* **Required action**:
Retype every record exactly. Skip the images.
***** Data for processing *****
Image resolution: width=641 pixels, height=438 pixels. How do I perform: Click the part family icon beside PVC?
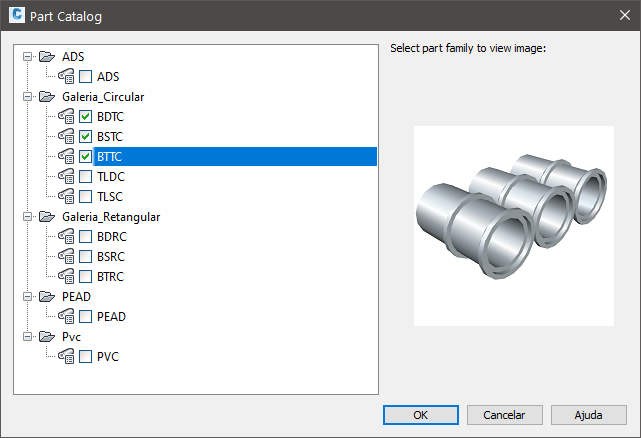66,357
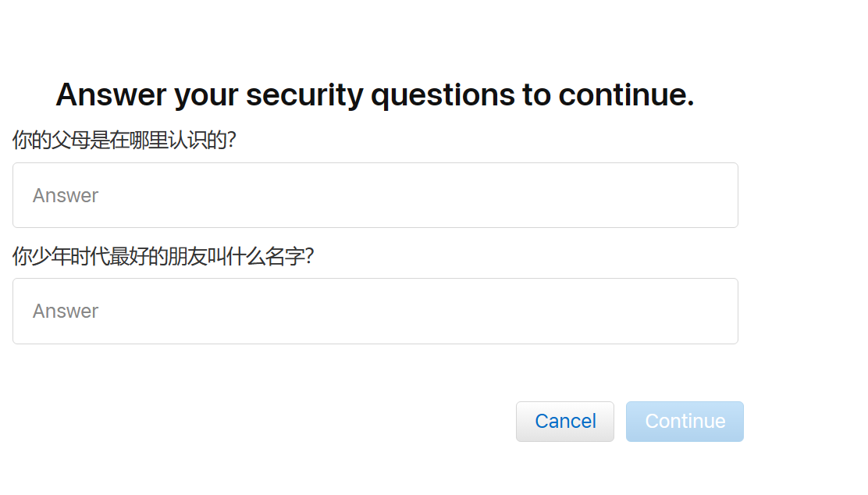Click the "Answer your security questions" heading
Screen dimensions: 868x495
tap(375, 95)
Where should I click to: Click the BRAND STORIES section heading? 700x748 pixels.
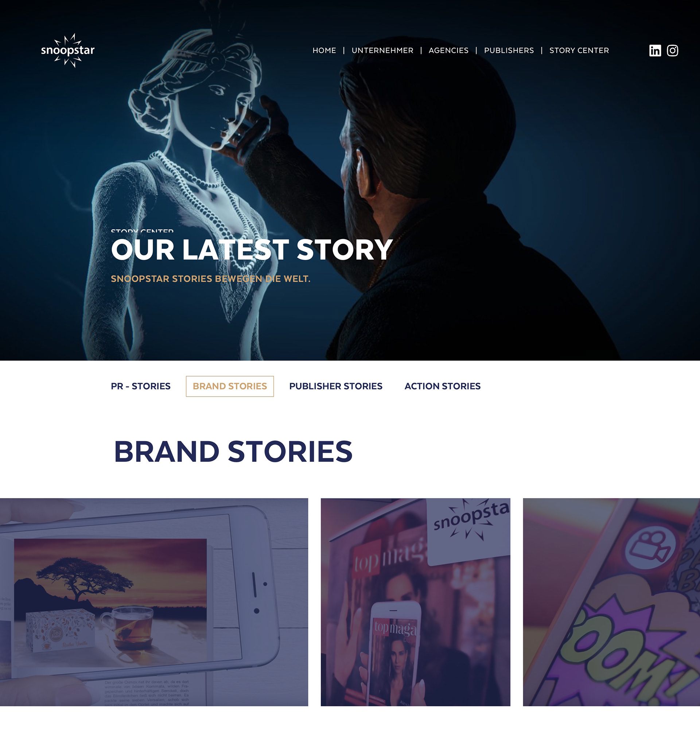[233, 452]
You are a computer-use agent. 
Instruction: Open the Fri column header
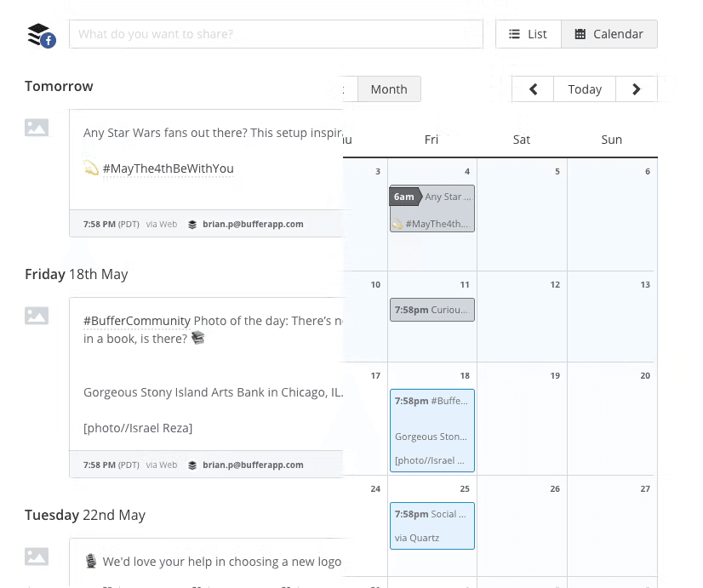(x=431, y=139)
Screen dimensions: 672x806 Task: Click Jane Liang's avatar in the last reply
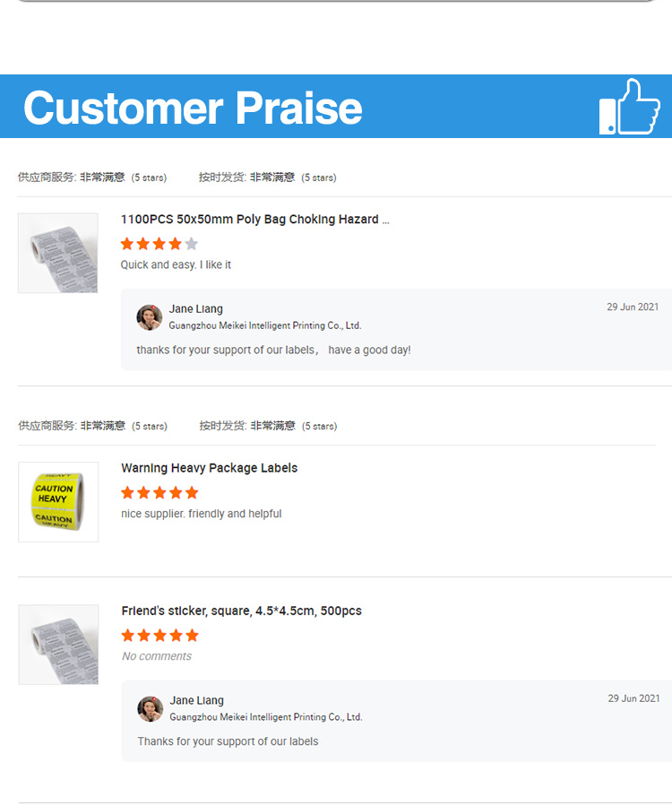point(151,709)
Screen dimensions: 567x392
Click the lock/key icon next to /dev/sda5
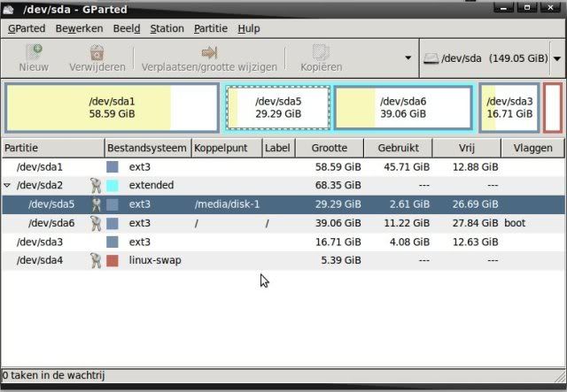96,204
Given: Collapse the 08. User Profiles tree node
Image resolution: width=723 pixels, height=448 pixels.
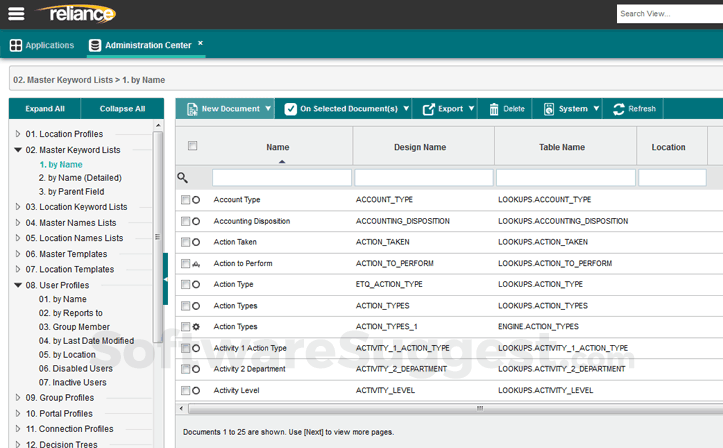Looking at the screenshot, I should click(x=17, y=285).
*****
* **Solution to the problem**:
Image resolution: width=641 pixels, height=438 pixels. How do I perform: Click the part family icon beside PVC?
66,357
Click the "Answer your security questions" heading
Screen dimensions: 868x495
tap(375, 95)
Where should I click to: Click the BRAND STORIES section heading? 700x748 pixels.
[233, 452]
You are a computer-use agent. 
Instruction: Open the Fri column header
(x=431, y=139)
Screen dimensions: 672x806 Task: Click Jane Liang's avatar in the last reply
point(151,709)
Screen dimensions: 567x392
Click the lock/key icon next to /dev/sda5
96,204
Given: Collapse the 08. User Profiles tree node
Image resolution: width=723 pixels, height=448 pixels.
Looking at the screenshot, I should click(x=17, y=285).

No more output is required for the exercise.